Anyway, my current status is waiting for a build with these changes to finish. We will see if there are more issues.

Function declaration escape analysis v2

Posted in Seneca by ehren on April 6, 2010

I don’t want to get too excited until I’ve run this through 4000000 loc but I believe I’ve solved the problem of being unable to process global initializations of const/static global variables. Earlier, I posted a message to the GCC mailing list describing my troubles with varpool. I did receive a helpful response in that there is nothing inherent about const/static declarations that would prevent one from getting at the lhs of their initialization.

Today I experimented with walking as many trees in as many places as I could find without much luck. I then tried compiling this sample code with -Wunused:

int foo() {
  return 0;

typedef struct {
  int (*p) ();
} Table;

static Table t[] = {
  { foo }

As expected, GCC warns about the unused static variable.

Taking a look at toplevel.c It didn’t take too long to find a solution (and this works for const, static, and const static):

Index: gcc/toplev.c
--- gcc/toplev.c  (revision 157978)
+++ gcc/toplev.c  (working copy)
@@ -844,12 +844,26 @@
   return output_something;

+static tree 
+find_funcs_callback(tree *tp, int *walk_subtrees, void *data)
+  tree t = *tp;
+    fprintf(stderr, "address held: %s\n", IDENTIFIER_POINTER(DECL_NAME(t)));
+  return NULL_TREE;
 /* A subroutine of check_global_declarations.  Issue appropriate warnings
    for the global declaration DECL.  */

 check_global_declaration_1 (tree decl)
+  if (DECL_INITIAL(decl))
+    walk_tree(&DECL_INITIAL(decl), find_funcs_callback, NULL, NULL);
   /* Warn about any function declared static but not defined.  We don't
      warn about variables, because many programs have static variables
      that exist only to get some text into the object file.  */

I’ve got to fix up the output to match callgraph‘s serialization but this could be it.

Problems with const static initializations

Posted in Seneca by ehren on April 5, 2010

Unfortunately I spoke too soon about developing an airtight dead code finder. The technique of processing file scope variables I mentioned in my previous post has a serious drawback: it doesn’t work for const static data. This is a show stopper when it comes to peeking into most jump tables.

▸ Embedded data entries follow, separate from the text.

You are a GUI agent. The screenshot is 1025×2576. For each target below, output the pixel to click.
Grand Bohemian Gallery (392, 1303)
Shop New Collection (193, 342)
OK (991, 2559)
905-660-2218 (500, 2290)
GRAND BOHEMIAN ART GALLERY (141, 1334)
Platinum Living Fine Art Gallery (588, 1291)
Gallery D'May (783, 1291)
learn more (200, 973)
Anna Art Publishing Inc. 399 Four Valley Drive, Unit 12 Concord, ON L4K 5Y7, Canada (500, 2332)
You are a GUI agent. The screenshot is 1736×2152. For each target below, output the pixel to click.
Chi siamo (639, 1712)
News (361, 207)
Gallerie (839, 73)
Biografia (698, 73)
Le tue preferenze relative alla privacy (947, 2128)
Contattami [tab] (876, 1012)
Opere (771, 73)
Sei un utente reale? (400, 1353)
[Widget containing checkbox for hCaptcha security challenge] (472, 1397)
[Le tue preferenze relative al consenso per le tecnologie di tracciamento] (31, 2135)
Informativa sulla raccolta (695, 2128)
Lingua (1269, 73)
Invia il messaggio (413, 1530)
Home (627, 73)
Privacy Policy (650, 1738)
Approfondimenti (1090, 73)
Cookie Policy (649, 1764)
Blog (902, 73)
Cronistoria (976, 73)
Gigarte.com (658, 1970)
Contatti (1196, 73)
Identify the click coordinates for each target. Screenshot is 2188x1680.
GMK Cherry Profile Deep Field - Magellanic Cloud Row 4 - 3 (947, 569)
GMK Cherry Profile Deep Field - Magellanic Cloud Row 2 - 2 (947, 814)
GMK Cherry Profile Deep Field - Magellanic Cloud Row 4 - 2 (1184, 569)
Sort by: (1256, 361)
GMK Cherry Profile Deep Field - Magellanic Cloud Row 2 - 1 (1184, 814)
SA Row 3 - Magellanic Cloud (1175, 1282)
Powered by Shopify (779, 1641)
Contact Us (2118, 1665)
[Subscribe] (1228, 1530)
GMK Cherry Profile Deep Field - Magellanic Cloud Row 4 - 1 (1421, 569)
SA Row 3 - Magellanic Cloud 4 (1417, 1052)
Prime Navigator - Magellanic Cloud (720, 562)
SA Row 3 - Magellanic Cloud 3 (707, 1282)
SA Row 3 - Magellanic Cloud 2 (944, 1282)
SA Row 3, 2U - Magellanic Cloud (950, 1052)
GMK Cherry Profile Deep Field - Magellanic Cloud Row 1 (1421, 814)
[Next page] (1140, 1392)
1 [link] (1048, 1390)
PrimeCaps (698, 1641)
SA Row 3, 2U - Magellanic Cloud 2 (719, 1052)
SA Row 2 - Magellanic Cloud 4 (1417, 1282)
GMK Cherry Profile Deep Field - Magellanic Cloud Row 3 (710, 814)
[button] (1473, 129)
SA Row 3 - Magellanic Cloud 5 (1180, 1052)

I’ve been able to print type information for all globals using the dehydra hooks placed into c-common.c however it seems like const initializations are not even handled at this level. I have my suspicions that there’s no way to recover the FUNCTION_DECL node in this case, likely because gcc has no use for the info at this level.

Although I may be able to make do by simply manually filtering as many callback functions as I can this approach is not quite ideal. I’ll have to think more about this but I’m now thinking that the lto streamer might be of use. There’s also the chance that there’s another way of using the cgraph to get at this data.

The other possibility is ditching gcc entirely and using elsa to dump the data. I’ll report back when I know more.

Function declaration escape analysis

Posted in Seneca by ehren on April 4, 2010

It’s been quite a while since I’ve blogged. Frankly I’ve got behind with my work. However, I believe I have hit a huge breakthrough finding dead code. I don’t want to get too ahead of myself but if things work as I think, I can now identify every unused function/member function in mozilla-central with a near 0 false positive rate.

I’ve mentioned many times that assignments to function pointers are a huge pain when it comes to recognizing call graph edges. I’ve been able to handle function local address taking for some time now but the problem of functions referenced in global variables (usually jump tables) has proved elusive. In fact, it’s currently not possibly to process global variables at all with Treehydra. This leads to thousands of false positives in the analysis and a bunch of special case handling.

It suddenly dawned on me that GCC might have already done the work for me. ipa-type-escape.c, which “determines which types in the program contain only instances that are completely encapsulated by the compilation unit” seems to fit the bill, but I ended up with less than stellar results trying to print out any escaping function declarations. In fact, I don’t think it really is useful for my purposes.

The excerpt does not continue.